On Saturday, an overflow crowd gathered in the Lee Auditorium at the St. Louis History Museum for the start of the new series, Class: the Great Divide. The first installment in the series was a presentation by University of Iowa's Colin Gordon on his work Mapping Decline. If you're into maps and St. Louis history, this was the event for you.
Gordon takes his readers through a detailed history of restrictive covenants in St. Louis and the practices of the St. Louis Real Estate Exchange. It shows the history of white flight and ultimately black flight from St. Louis city. It chronicles the depopulation of St. Louis. And it shows the trend continuing in parts of St. Louis County.

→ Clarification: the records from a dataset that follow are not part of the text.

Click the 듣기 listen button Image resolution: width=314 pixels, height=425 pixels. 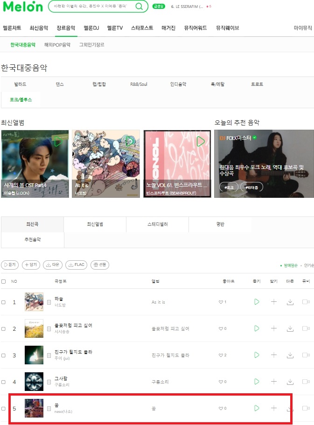tap(10, 265)
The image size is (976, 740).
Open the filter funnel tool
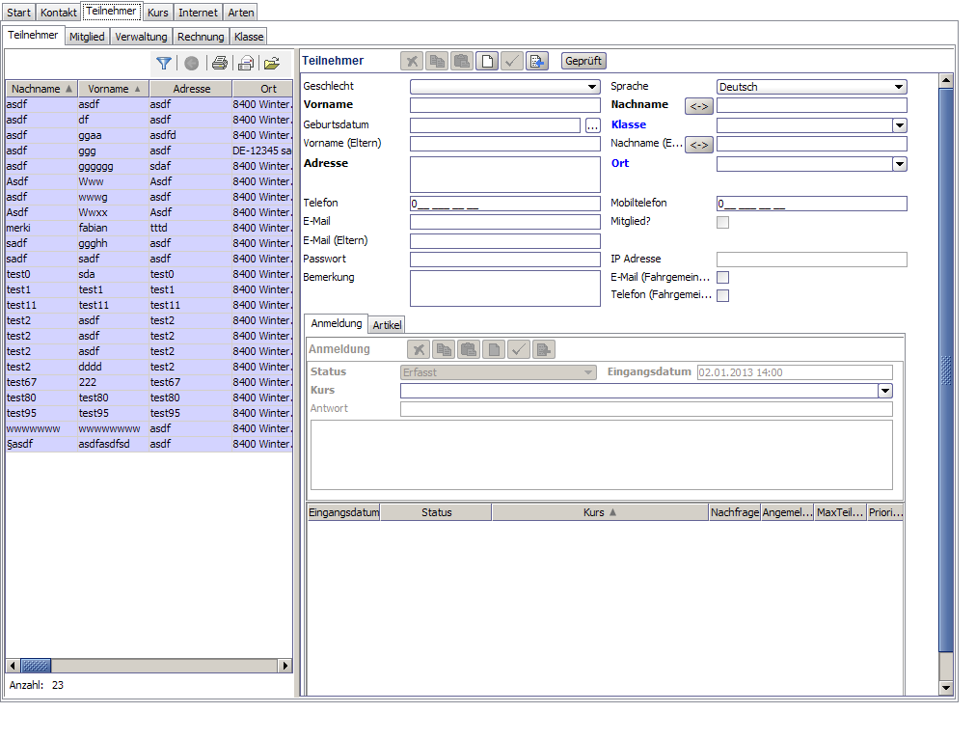pyautogui.click(x=164, y=63)
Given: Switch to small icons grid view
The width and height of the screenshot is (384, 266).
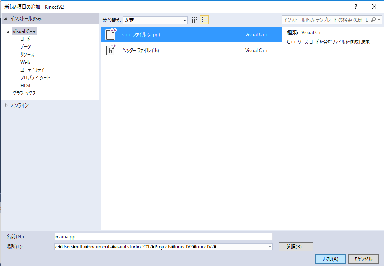Looking at the screenshot, I should 194,20.
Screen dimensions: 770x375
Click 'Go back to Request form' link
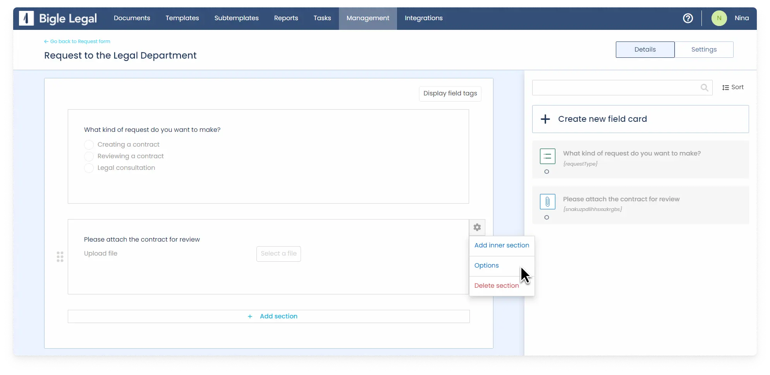point(80,41)

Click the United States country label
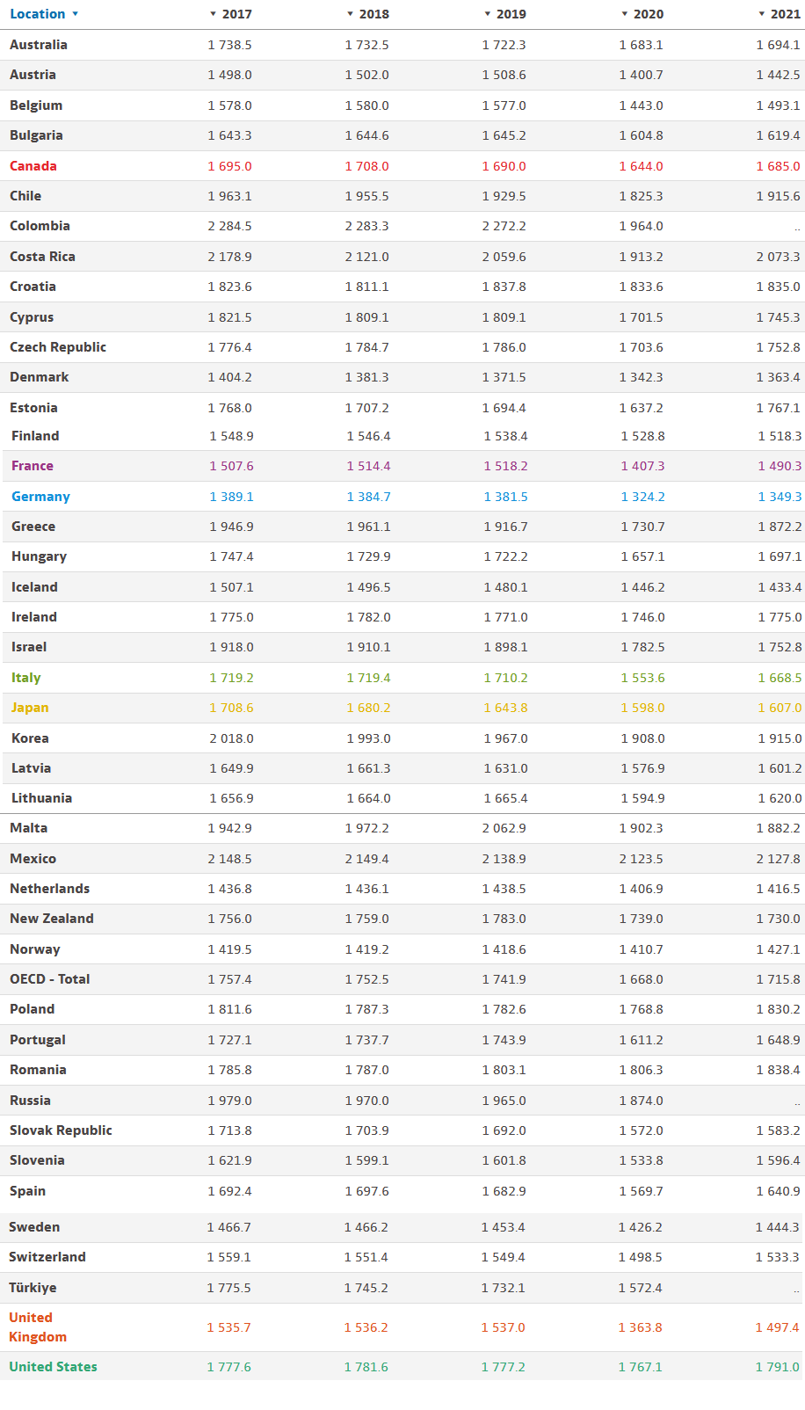coord(53,1367)
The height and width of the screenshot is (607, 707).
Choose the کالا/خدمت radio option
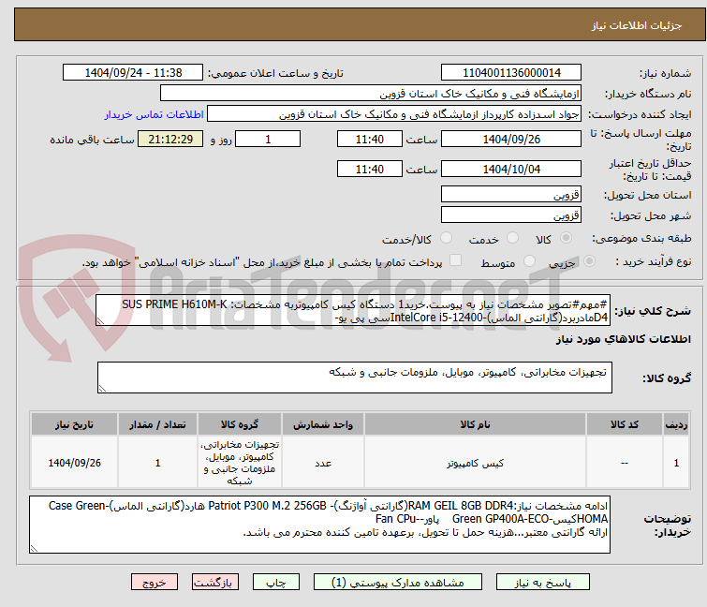point(446,239)
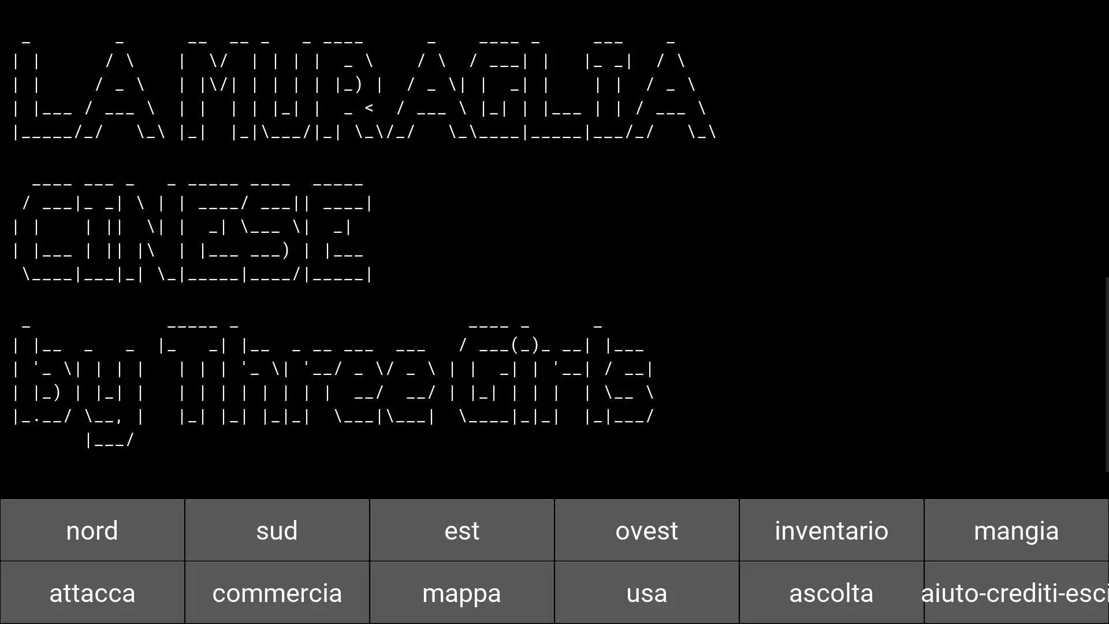Click the 'nord' navigation button
Viewport: 1109px width, 624px height.
click(x=92, y=531)
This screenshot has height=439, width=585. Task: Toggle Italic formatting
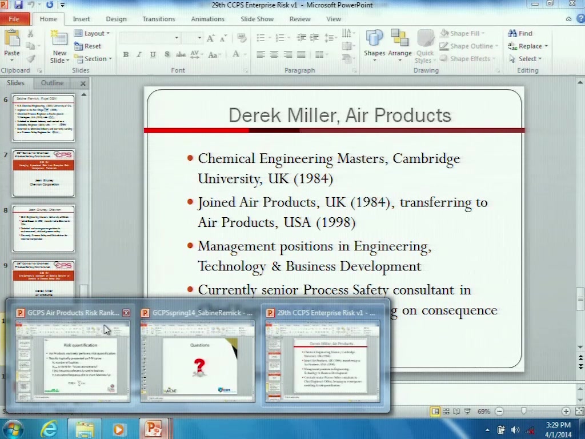click(139, 55)
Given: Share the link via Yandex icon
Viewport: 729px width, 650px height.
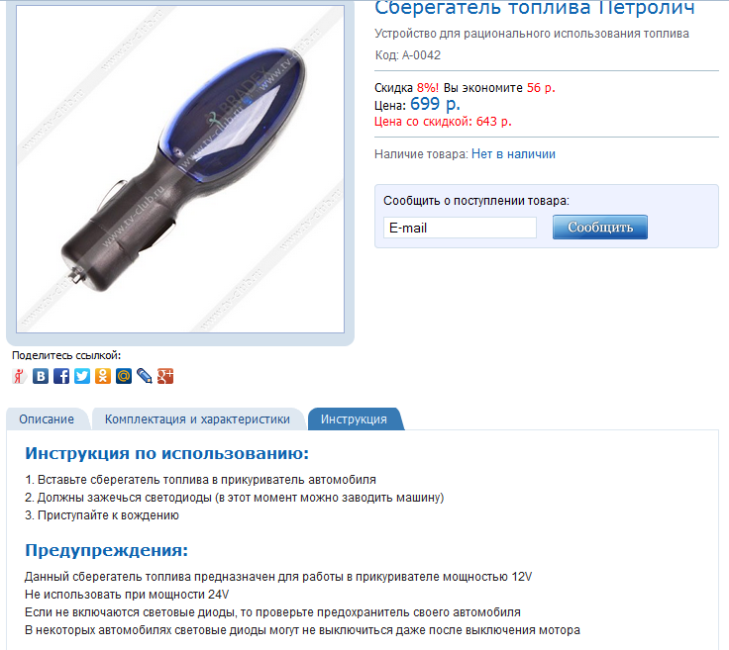Looking at the screenshot, I should coord(20,376).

The presentation challenges St. Louis about what we do now? The history is well documented. St. Louis was ground zero in terms of white flight and urban dislocation. While there is no question that the downgrading of neighborhood risk by the St. Louis Real Estate Exchange in the 1950s led to much disinvestment in North St. Louis, it is not as clear that restrictive covenants were the cause of white flight.
1950s St. Louis was a place steeped in racism, practicing legalized segregation. Block busting and panic selling caused more white flight than racial covenants or grading of areas by the St. Louis Real Estate Exchange. The challenge for St. Louis is where do we go from here?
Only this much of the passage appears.